▸ **Task details**: Reproduce everything from the start of the items below down to the line containing "Select the QR964 flight number cell", including both ends, copying each line unchanged and leaving out the pictures.

▸ **Raw records**:
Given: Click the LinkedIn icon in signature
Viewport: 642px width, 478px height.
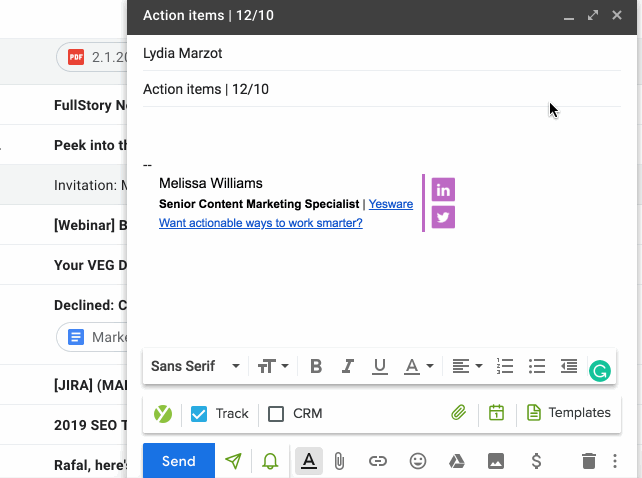Looking at the screenshot, I should (443, 190).
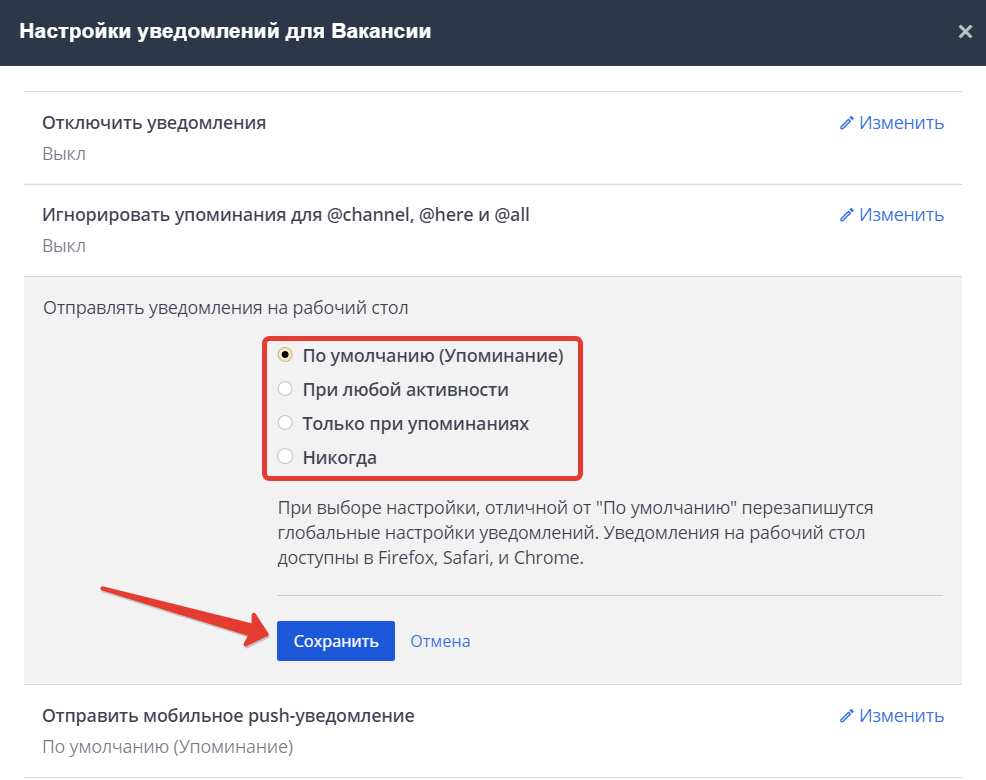This screenshot has width=986, height=780.
Task: Click the pencil icon next to Отключить уведомления
Action: click(x=848, y=123)
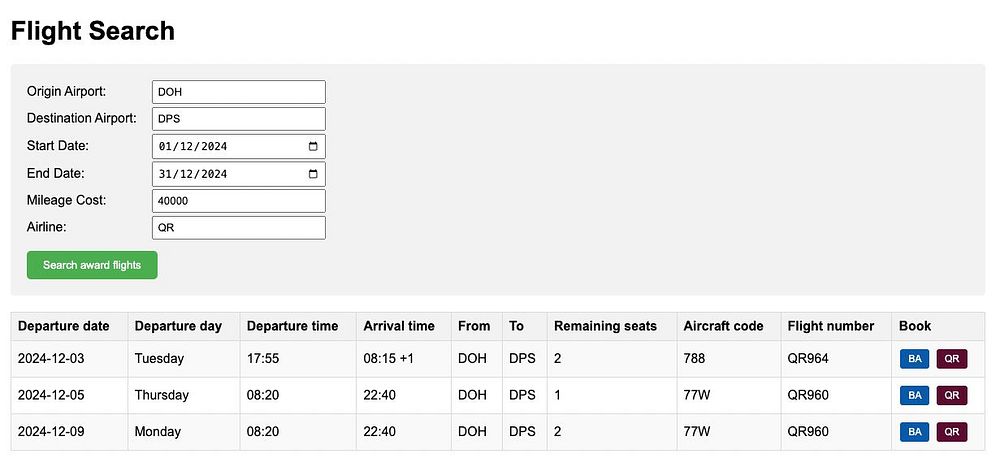Select the QR964 flight number cell
Image resolution: width=1000 pixels, height=466 pixels.
point(808,359)

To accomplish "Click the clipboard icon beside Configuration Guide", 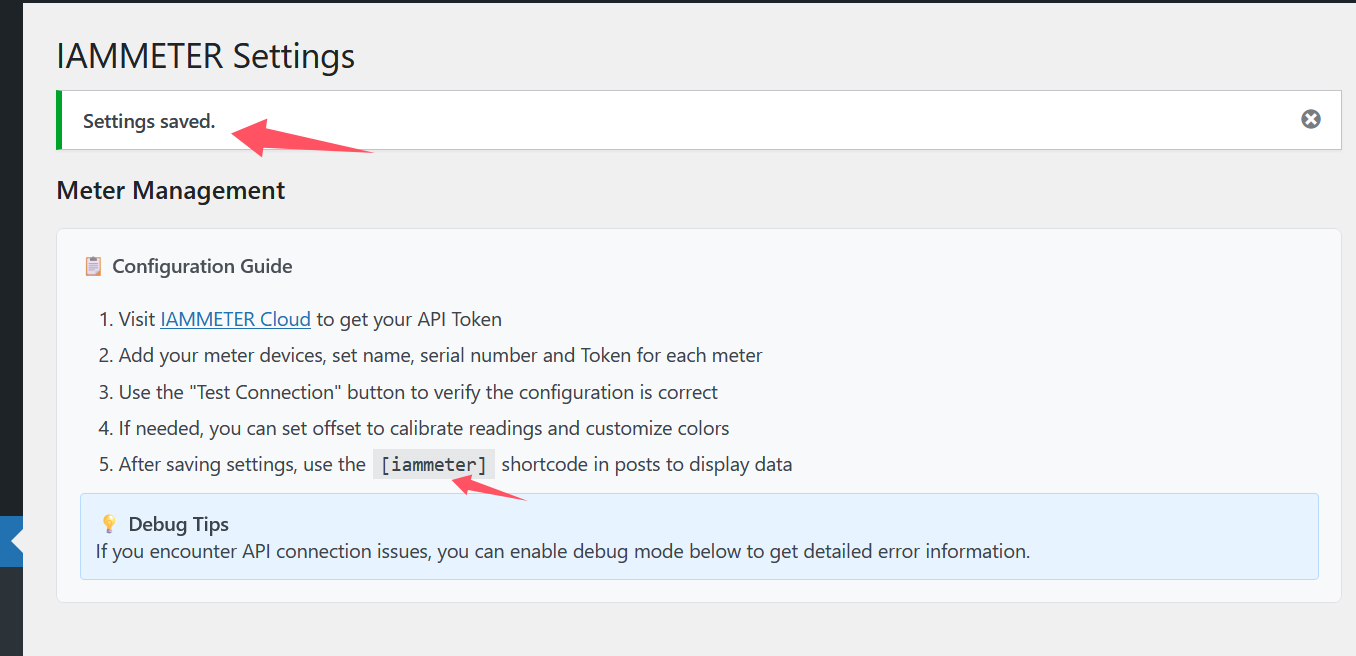I will (93, 266).
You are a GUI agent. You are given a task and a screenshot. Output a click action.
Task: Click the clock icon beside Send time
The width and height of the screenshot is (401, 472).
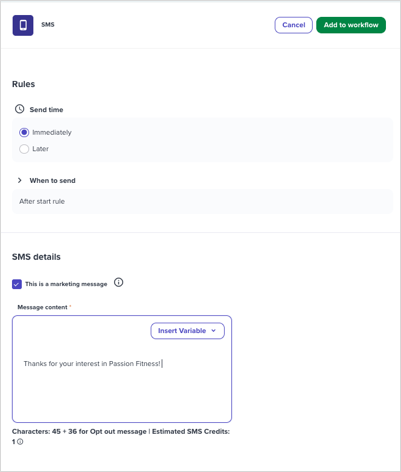[x=20, y=109]
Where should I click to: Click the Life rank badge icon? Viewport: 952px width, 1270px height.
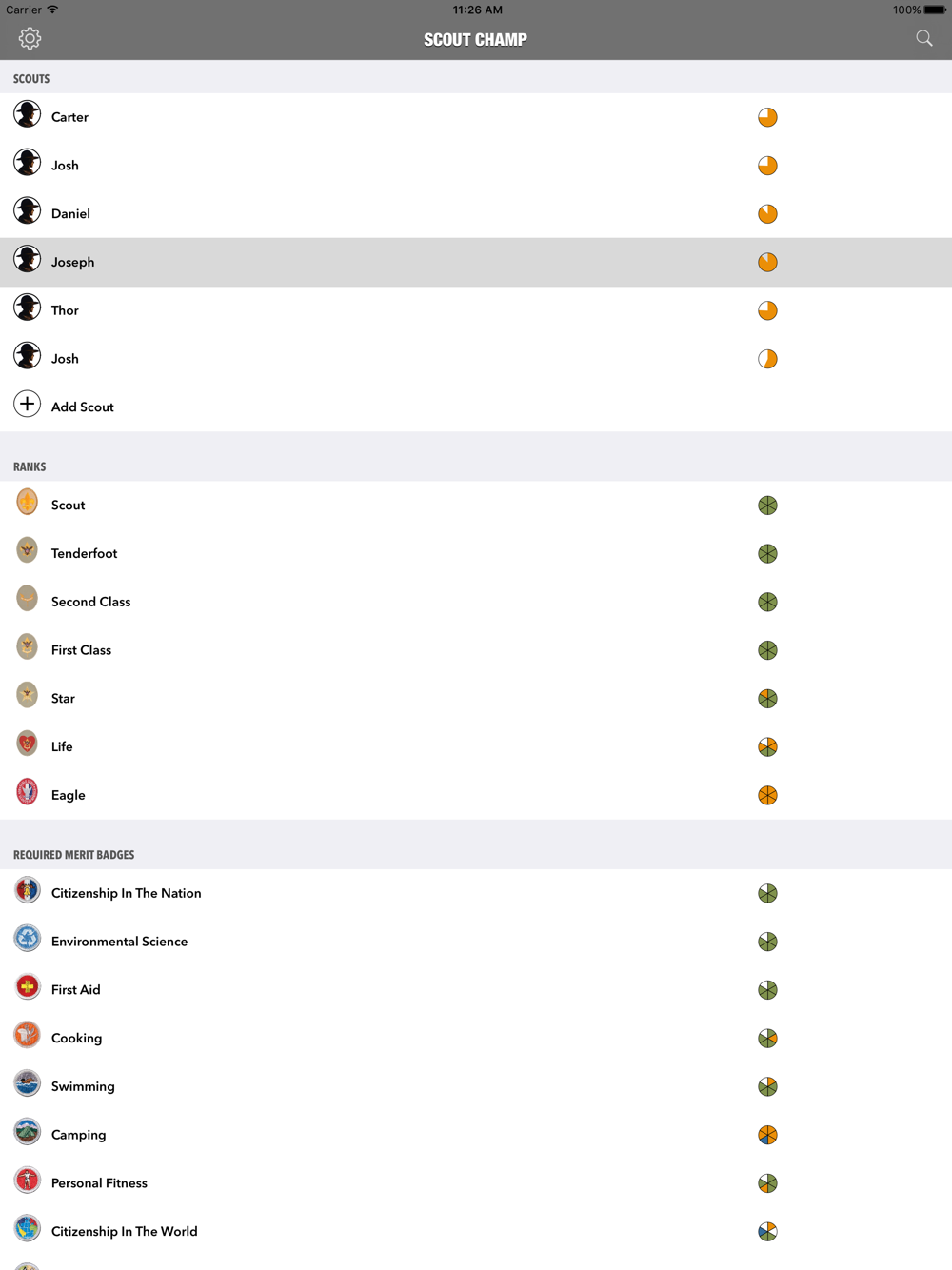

▸ **Result below**:
Given: Click the LinkedIn icon in signature
Viewport: 642px width, 478px height.
Looking at the screenshot, I should (443, 190).
This screenshot has width=986, height=780.
Task: Click the pencil icon next to Отключить уведомления
Action: click(x=848, y=123)
Select the QR964 flight number cell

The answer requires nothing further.